In fact, leadership seems so embedded in professional chaplaincy that opportunities may be unlimited, aside from the scope of charts. In my status as certified retired (i.e. emeritus) chaplain, I realize we enjoy an autonomy reserved for retirement, which is a kind of niche. We are maturing into elderhood with minds and hearts still fully engaged via volunteering, consultancy, pioneering, or bolstering ministries.

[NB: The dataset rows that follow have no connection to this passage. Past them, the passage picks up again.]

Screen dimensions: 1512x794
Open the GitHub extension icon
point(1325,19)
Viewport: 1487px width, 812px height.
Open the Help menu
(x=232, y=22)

The topic of leadership is complex and boasts enough published material to fill a library, but a couple of resources worth mentioning are:
- Heroic Leadership: Best Practices from a 450-Year-Old Company that Changed the World. In Chris Lowney’s accessible yet comprehensive survey, are stories of St. Ignatius’ leadership and Jesuit formation, which animates the Society of Jesus even now. Pope Francis’ leadership style is textbook Jesuit for walking the talk, “energizing self and others with noble aspirations.” And his signature gift may be his passion for personal connection and a genuinely pastoral approach to papal power “grounded in love, measuring success in terms of influence and human potential.” Francis’ persona radiates an aura of authenticity above mere intelligence and raw skill, as he goes about trying to touch more deeply into the “something more than meets the eye” (i.e. magis).
The pillars of heroic leadership fall within the realm of lifelong learning and resemble CPE as follows:
Self-awareness. Maturing in self-understanding, knowing one’s strengths, limitations, values, and world view;
Ingenuity/adaptability. Changing with a changing world, holding in creative tension, being innovative;
Love. Engaging with others out of a positive, loving attitude;
Heroism. Walking the talk, putting words into action, being self and other-motivated toward noble aspiration.
- Managing Oneself. Author Peter Drucker begins with the wisdom of St. Ignatius and expands to include John Calvin as well. He studied each leader’s spiritual geography, reframing it as a template for corporate life. Not lost on Drucker was the impact each innerscape had on legacy and longevity, and he acknowledges the visionary changes they wrought in European history within a 30-year period. (In the future, women founders, whose charism and ministry also flourished as the fruit of cumulative mystical experience, should be included. Charismatic women wielded no less influence than men.)
Drucker’s managing self lives in action/reflection mode, much the same as in Ignatius’ modo de proceder and Examen. Drucker analyzed individual strength, how one works and where one fits in, one’s values and giftedness — and he unearthed enough questions to conclude that one size does not fit all. The challenge moves beyond mere job description toward a way of life. Both the managing self and the heroic leader allow for the uniqueness of personality, learning preference, performance, relationship-patterning, and environment. Discerning the right time, place, and fit in which one thrives are all worthy of attention.
Chaplain roles evolve subtly or sometimes overnight within our perennially changing healthcare system in ways that call for non-traditional leadership. Chaplains understand questions of change agency — how being in a specific time and place in an institution’s (or patient’s) life cycle demands self-motivation and flexibility. And the chaplain’s capacity to embrace change and hold creative tension not only empowers others but surely contributes to an organization’s sustainability and innovation.
Maggie Finley, BCC, is a retired chaplain from Providence Hospice of Seattle.